The Volt Active Data engineering team spent the past 12 months improving and extending our innovative database offering across all facets of the product. Now that we’ve turned the calendar to 2017, we’re ready to introduce you to our newest version of the fastest in-memory SQL operational database, Volt Active Data v7.0.
Volt Active Data v7.0 delivers predictable performance, 24×7, through operational events, all while transactionally processing streams of data at high rates. With v7.0 we’ve added new ways to stream data into Volt Active Data as well as improved the ability to interact with Volt Active Data, via new analytical SQL support. Additionally, we’ve made numerous improvements to the Volt Active Data command line to help with deploying Volt Active Data in auto-provisioning and container environments. Read on for more about Volt Active Data v7.0.
Modern Applications and What They Require from A Database
Today, applications – and the infrastructure software that supports them – must be distributed, cloud-ready, highly available, responsive, automated and fast. Modern applications need to be agile, adaptable to fast-changing business models, all while processing thousands to hundreds of thousands of transactions a second in cloud-based applications as well as those hosted in bare metal servers.
In this context, do these application requirements seem familiar?
- Low, predictable latency, one or two milliseconds on average, with a focus on keeping 99.999% of responses occurring within an order of magnitude of the average.
- The ability to make decisions on flows of incoming data on a per-event basis, using historical insight to inform that decision.
- The ability to run globally, deploying geo-distributed active/active databases across regions.
- The ability to ingest and perform real-time analytics on fast moving streams of data, before passing that data through to the data lake.
These are the core requirements of modern Telco/Communication Service Provider (CSP), IoT, Financial, Gaming and Digital Ad Tech applications, in addition to numerous other emerging application domains. Yes, they’re tough requirements to deliver on a 24x7x365 basis, but they are the requirements Volt Active Data customers demand, and which Volt Active Data delivers.
With release v7.0, Volt Active Data strengthens its commitment to each of these requirements. The v7.0 release includes multi-datacenter database replication (XDCR), improved support for real-time analytics via materialized views based on table joins, enabling continuous queries over streams of data, improvements in high availability (HA), telco and IoT monitoring and health alert support in the form of SNMP traps, and numerous other performance improvements. For more details on v7.0, read on. If you’d like to get your hands on it right now, you can download it here.

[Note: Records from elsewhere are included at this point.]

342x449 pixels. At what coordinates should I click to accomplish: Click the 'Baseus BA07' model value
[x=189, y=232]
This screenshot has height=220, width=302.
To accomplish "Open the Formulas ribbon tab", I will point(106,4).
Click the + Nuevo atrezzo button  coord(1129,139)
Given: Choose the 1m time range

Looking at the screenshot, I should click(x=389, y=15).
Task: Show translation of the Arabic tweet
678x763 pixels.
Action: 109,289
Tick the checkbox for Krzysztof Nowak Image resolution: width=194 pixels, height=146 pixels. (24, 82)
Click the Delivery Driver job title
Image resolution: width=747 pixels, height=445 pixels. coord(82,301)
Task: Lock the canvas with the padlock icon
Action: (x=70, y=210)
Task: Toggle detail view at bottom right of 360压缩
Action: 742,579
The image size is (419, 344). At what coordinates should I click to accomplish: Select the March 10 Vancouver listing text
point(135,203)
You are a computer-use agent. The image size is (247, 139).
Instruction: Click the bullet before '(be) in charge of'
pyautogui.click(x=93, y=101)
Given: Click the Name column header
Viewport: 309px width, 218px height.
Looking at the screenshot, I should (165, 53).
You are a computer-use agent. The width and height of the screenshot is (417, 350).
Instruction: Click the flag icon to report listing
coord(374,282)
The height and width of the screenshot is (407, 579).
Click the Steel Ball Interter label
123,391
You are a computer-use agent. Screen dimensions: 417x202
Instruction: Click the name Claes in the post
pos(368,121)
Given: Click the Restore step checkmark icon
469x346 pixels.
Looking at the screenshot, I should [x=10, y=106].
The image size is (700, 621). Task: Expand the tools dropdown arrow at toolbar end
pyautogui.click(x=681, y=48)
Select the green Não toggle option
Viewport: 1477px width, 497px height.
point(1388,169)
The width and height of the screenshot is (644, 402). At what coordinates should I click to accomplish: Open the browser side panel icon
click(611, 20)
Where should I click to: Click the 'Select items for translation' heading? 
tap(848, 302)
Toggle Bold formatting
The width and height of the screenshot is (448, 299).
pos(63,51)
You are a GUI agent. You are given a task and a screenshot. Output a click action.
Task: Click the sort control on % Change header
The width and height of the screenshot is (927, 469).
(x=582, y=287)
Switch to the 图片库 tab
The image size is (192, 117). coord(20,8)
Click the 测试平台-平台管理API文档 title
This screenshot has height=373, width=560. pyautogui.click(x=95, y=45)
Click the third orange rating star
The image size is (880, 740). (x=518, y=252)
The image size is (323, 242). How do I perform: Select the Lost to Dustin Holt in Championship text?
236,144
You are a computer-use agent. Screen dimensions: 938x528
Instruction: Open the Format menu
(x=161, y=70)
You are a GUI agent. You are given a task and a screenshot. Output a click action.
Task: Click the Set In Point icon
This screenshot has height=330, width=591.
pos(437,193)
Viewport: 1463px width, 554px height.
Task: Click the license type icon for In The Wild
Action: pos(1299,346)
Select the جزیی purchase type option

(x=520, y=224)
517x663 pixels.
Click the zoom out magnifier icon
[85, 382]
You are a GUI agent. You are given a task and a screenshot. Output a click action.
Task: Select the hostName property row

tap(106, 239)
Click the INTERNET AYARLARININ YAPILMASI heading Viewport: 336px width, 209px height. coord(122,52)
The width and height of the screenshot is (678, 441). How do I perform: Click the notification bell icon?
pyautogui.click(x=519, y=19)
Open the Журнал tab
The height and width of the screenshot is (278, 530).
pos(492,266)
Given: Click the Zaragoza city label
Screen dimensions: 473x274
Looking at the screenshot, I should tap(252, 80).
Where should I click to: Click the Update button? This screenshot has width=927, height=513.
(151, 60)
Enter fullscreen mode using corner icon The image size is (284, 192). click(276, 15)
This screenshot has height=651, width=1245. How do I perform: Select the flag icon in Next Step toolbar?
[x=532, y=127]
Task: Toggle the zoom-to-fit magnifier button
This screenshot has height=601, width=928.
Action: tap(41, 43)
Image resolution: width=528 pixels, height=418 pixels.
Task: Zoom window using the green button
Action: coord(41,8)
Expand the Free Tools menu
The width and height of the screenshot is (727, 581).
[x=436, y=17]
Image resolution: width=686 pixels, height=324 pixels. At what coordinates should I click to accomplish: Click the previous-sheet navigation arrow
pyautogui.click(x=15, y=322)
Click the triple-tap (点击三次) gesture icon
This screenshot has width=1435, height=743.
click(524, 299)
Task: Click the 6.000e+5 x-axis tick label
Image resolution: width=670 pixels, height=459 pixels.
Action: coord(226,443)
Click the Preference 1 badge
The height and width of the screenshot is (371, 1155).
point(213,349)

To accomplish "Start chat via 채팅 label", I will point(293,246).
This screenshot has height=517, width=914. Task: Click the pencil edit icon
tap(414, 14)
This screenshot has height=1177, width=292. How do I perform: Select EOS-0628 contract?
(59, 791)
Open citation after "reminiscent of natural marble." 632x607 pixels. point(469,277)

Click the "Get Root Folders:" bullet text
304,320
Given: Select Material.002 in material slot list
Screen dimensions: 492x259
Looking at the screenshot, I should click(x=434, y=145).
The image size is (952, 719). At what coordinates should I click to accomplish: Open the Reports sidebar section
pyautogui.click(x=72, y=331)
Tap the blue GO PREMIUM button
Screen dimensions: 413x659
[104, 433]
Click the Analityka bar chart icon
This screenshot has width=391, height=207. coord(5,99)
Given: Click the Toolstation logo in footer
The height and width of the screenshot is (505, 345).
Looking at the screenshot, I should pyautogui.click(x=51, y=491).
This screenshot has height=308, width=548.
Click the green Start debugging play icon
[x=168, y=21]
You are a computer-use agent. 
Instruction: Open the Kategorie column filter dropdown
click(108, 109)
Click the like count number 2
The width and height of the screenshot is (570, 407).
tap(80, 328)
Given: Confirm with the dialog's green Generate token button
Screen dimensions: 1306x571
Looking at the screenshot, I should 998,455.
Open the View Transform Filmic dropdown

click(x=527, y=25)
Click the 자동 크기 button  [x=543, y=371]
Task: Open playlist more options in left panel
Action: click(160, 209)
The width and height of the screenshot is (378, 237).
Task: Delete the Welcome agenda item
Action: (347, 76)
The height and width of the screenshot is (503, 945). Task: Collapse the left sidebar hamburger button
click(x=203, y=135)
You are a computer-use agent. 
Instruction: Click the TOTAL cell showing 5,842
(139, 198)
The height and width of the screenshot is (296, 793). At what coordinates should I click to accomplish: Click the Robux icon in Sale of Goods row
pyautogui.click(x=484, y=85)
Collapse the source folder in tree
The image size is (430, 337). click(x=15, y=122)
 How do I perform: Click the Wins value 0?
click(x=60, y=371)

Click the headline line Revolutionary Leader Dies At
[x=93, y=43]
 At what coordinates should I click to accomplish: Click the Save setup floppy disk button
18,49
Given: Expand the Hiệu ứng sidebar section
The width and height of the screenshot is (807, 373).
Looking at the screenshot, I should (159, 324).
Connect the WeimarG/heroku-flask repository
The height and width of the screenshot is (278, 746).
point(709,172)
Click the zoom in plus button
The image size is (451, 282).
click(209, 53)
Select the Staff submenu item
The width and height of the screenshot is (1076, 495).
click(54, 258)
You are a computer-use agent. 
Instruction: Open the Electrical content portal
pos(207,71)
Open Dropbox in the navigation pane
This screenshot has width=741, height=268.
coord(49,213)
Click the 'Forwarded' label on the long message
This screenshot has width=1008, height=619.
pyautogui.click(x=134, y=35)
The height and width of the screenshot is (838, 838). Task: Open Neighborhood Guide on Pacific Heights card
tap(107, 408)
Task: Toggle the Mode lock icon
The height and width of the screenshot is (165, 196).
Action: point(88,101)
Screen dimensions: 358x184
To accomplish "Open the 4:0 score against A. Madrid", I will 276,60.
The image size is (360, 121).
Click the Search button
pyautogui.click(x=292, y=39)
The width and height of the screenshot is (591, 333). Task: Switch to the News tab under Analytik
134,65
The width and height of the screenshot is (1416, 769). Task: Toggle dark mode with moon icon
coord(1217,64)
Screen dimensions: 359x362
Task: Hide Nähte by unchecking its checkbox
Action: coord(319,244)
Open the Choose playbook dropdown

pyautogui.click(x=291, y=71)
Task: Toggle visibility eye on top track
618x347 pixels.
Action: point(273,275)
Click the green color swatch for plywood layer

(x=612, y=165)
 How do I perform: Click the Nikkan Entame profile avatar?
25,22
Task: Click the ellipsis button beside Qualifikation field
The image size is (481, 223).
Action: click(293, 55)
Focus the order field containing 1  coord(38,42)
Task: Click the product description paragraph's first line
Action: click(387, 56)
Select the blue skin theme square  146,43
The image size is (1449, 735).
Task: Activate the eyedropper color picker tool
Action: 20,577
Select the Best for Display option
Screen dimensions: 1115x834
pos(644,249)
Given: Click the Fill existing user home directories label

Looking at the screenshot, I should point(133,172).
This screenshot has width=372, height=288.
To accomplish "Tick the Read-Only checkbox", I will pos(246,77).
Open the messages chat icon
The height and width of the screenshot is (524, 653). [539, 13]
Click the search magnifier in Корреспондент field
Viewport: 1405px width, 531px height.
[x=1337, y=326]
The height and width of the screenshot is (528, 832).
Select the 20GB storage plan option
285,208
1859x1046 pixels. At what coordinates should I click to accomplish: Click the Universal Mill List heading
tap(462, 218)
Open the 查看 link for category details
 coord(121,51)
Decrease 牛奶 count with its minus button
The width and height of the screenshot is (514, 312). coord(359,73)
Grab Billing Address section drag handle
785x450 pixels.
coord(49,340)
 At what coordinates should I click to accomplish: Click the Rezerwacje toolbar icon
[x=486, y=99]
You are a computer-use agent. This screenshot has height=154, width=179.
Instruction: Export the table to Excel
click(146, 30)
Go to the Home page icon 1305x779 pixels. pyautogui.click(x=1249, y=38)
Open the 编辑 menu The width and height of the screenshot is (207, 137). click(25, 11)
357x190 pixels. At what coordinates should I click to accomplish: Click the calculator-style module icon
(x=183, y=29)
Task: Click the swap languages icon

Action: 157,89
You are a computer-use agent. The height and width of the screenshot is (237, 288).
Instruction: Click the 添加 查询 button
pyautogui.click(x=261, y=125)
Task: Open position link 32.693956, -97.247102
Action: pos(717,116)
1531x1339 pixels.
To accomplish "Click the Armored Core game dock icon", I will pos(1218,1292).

Multi-region Volt Active Data Cross Datacenter Replication (XDCR)
In the v6.0 release, Volt Active Data introduced active-active, Cross-Datacenter Replication (XDCR), delivering the ability to have two active Volt Active Data databases replicate to each other, with conflict notification and resolution. Throughout the past year, we’ve continued to enhance this offering, adding the ability to replicate between clusters with different node counts or hardware types. We also allow you to replicate between different versions of Volt Active Data, providing the foundation to perform in-service upgrades to Volt Active Data with no maintenance window.
With the v7.0 release, Volt Active Data Database Replication now allows you to operate active copies of the database in three (3) or more locations, making it possible to support low-latency database interactions that otherwise would result in unacceptable latency when the database and the users are geographically separated. XDCR conflict detection and resolution introduced in v6.0 is supported for this new configuration. For more details on conflict resolution in Volt Active Data, please see the Using Volt Active Data chapter on Understanding Conflict Resolution.
Continuous Queries over Streams (Materialized Views over Table Joins)
Materialized Views form the foundation of real-time analytics in Volt Active Data. Use Materialized Views to define continuous queries on fast-changing data. Continuous queries will avoid costly from-scratch computation and use the cached (pre-computed) result for fast and scalable, response. Volt Active Data supports materialized views on individual tables or streams, and, new with the release of Volt Active Data v7.0, joins of multiple tables. The maintenance of materialized views is transparent, not requiring any configuration and tuning from the user. See the sample below.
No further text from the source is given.